Вот так иногда из ниоткуда материализуется Судьба. Хоть с большой буквы, хоть с маленькой. Андрей понял — Судьба. Молоточки в висках враз смолкли. Андрей вдавил сигарету в пепельницу и сказал:
— Вадик, кровь из носу, но мне нужно поговорить с Сергеем Петровичем Никодимовым.
Сауна щедро источала сухой жар, запах разогретого дерева приятно щекотал ноздри. Банька была частной, закрытой. Для узкого круга. И принадлежала одному крутому питерскому мэну, которому Обнорский помог два года назад. Помог ему сохранить хорошие бабки, но главное — репутацию… Хотя кто знает, какая репутация важнее в полукриминальном государстве: порядочного человека или подонка? Некоторые — Андрей знал точно — предпочитали имидж Великого Гудвина. Ужасного и Беспощадного.
Мэн оказался мужиком неплохим. То, что Обнорский для него сделал, оценил по достоинству и всегда был готов к каким-то услугам. Например, предоставить ту же баньку. Андрей тем делом не злоупотреблял… использовал только по необходимости, для дела. Как сегодня, когда нужно поговорить с серьезным человеком в нормальной, комфортной и спокойной обстановке. В бане они были втроем: Андрей, Вадик и псковский опер Сергей Никодимов.
Тек сухой жар от финской каменки, тела покрывались бисером пота. На подтянутом животе Никодимова багрово светился длинный рваный шрам. Такие остаются от штыка или от ножа. Еще раньше, когда раздевались, Андрей увидел маленький стянутый рубец на спине.

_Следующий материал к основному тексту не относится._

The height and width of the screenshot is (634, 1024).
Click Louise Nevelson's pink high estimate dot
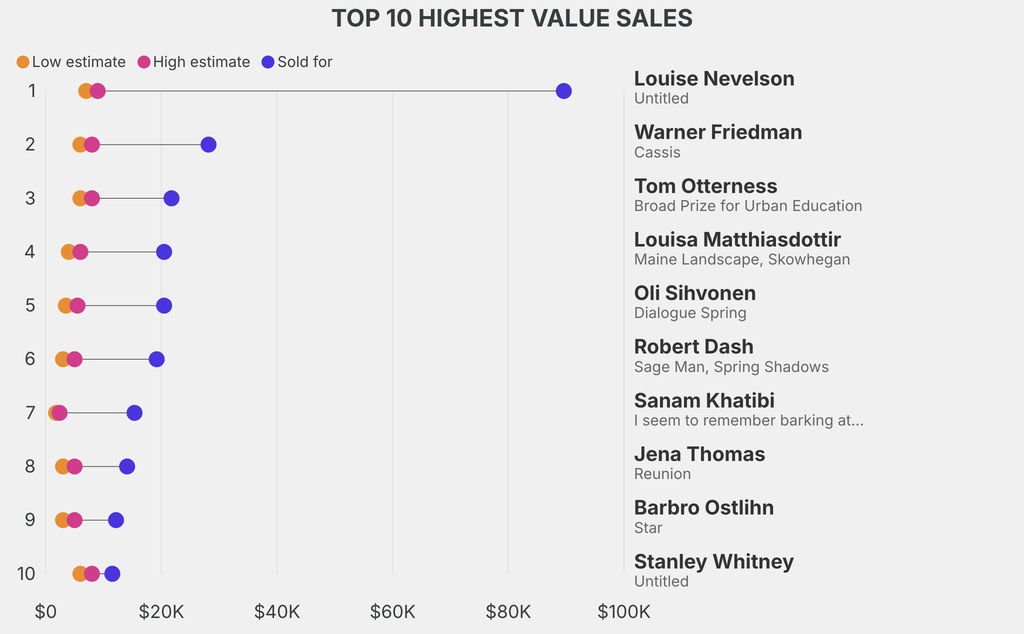(97, 91)
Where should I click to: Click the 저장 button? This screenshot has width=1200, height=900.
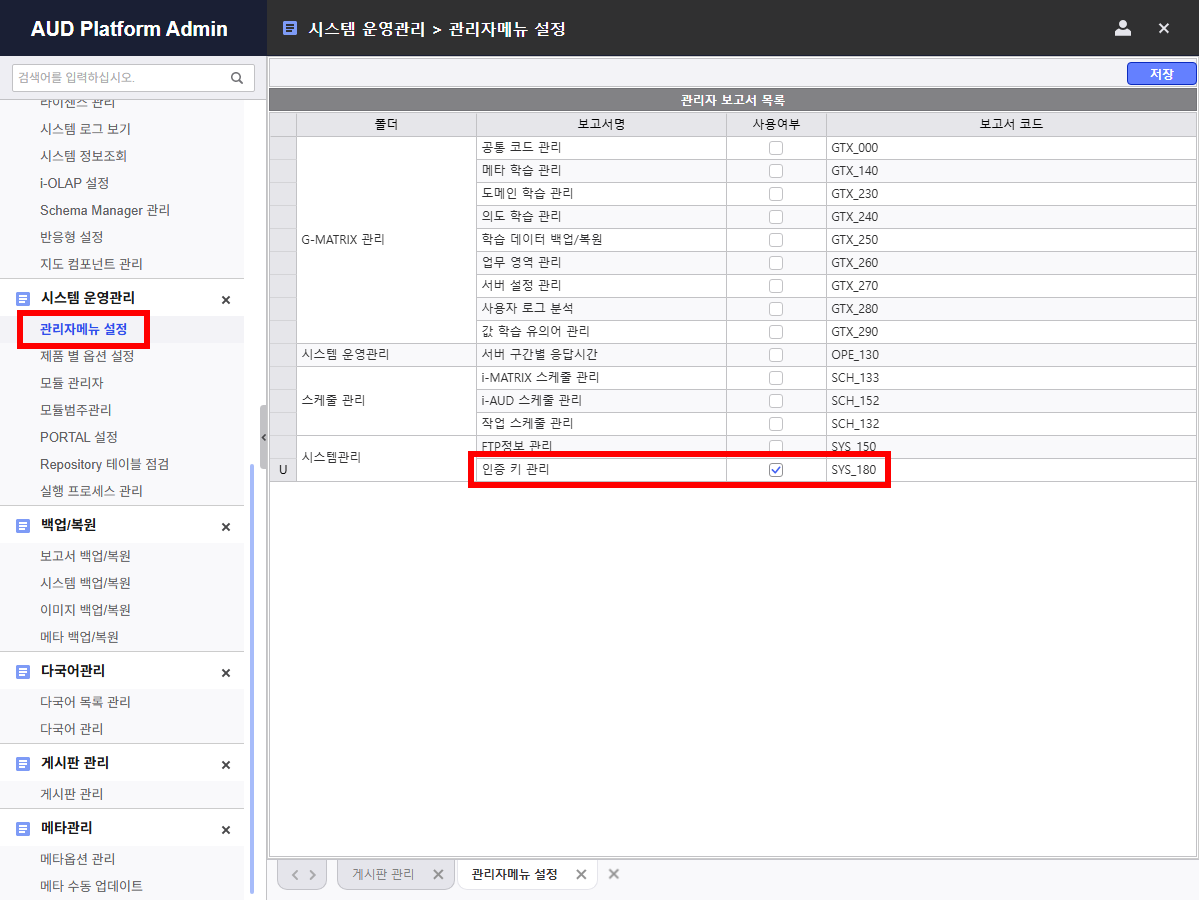(x=1161, y=74)
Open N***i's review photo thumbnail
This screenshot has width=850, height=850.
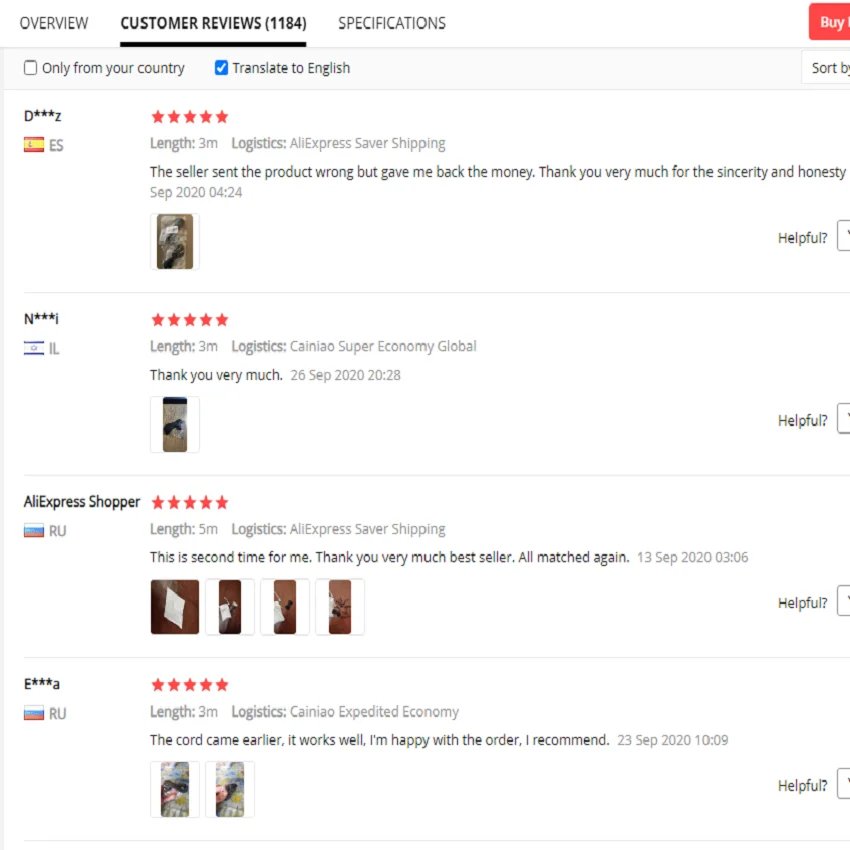coord(175,424)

Это, определенно, пулевой. Последние годы ментовская работа стала жесткой и рисковой. Такие отметины она раздавала щедро. Доставались они, правда, только тем, кто работал «на земле».
— Фу-у, — выдохнул Резаков, — может, хватит для первого захода?
— Хватит, — отозвался Никодимов. Ломанулисъ в бассейн. Прыгали в проточную холодную воду весело, азартно, с криком… как пацаны-пэтэушники. Вода обжигала в первый момент, выталкивала изо рта междометия: Ух! Ах! Эх! А потом — к столу. Тут, ребята, извините, но баня без пива — вроде и не баня вовсе. Баловство.
Приняли для начала по соточке, закусили и покрыли сверху холодным «Петровским». Хо-ро-шо.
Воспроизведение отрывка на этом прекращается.